DVOŘÁK AS AN AIRPLANE

NOVEMBER 6, 2021 – I don’t want to divulge to anyone—me, in particular—even an approximation of how long I’d gone without practicing before yesterday evening. The long passage of silence shattered what the famous Polish pianist (and president), Ignace Paderewski (1860 – 1941) said about practicing: “If I miss one day’s practice, I notice it. If I miss two days, the critics notice it. If I miss three days, the audience notices it.”

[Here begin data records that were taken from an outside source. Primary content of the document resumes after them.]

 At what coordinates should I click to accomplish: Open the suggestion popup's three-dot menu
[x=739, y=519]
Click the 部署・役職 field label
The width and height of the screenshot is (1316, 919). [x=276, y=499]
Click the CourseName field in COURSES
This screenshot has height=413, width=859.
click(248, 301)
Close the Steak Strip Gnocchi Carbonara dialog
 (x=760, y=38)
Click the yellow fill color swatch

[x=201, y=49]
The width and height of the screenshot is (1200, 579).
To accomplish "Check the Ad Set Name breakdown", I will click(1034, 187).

On a solo weekend mission to the Red Cabin to finish bud-capping (for protection against browsing deer) 1,000 pine seedlings/saplings on our property, I decided to toss my violin case into the bargain to make use of time after the sun goes down. Without critics or audience, I had nothing to worry about—except my own ears.

After a simple supper, I pulled out my bow and violin, tightened the former and attached my shoulder rest to the latter. For some reason, this routine triggered my memory of a YouTube video featuring a pilot going over his pre-flight checklist, then taking off, flying, and safely landing a small, single-engine aircraft.

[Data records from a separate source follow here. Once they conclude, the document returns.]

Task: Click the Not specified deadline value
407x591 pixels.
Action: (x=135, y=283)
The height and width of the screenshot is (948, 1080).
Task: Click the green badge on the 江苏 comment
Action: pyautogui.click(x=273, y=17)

In tucking my fiddle under my chin I pretended I was climbing aboard a small plane—a Cessna 172, to be exact. Tuning was the equivalent of flipping the “on” switch, and an imaginary puff of rosin was a small burst of smoke from a long-dormant engine. As in the YouTube flying video, I let the engine warm up (played scales) until it was sounding clear and smooth (my fingers were agile enough to take on some unaccompanied Bach). So far so good.

I contacted ATC (pulled out my music) and taxied to the runway (stepped to the music stand). There I set my flaps (put my violin onto my shoulder), while waiting for clearance (preparing myself psychologically). When I got the go-ahead (synapses said, “Play!”), I opened the throttle, released the brakes, and rolled down the tarmac (began playing Dvořák’s Romance in f minor).

Soon I was aloft enjoying the “view”—the sweetness of a composition by one of my favorite composers. I wasn’t flying a Boeing 787 (the Beethoven concerto), a Gulfstream V (the Sibelius), or some souped-up aerobatic plane that pulled off air-stunts to impress a huge airshow crowd (a Paganini Caprice). I was flying my unpretentious four-seat, single-engine aircraft— Dvořák’s Romance; one that could fly among low, puffy, innocent clouds and carry me away from my woes to a bird’s-eye view of the good, shining, verdant, beautiful earth. My enclosed Cessna 172 became an open-cockpit, de Havilland biplane.

I didn’t fly long or far; just to the end of the Romance, whereupon I executed a slow barrel-roll and put down on a nice, grass landing strip.

No critics or audience awaited me—my flight hadn’t been part of any airshow. In fact, no one was even aware I’d messed with gravity.

Above all, I was happy with the landing—because as every violinist knows, a good landing is the one from which you walk away unscathed.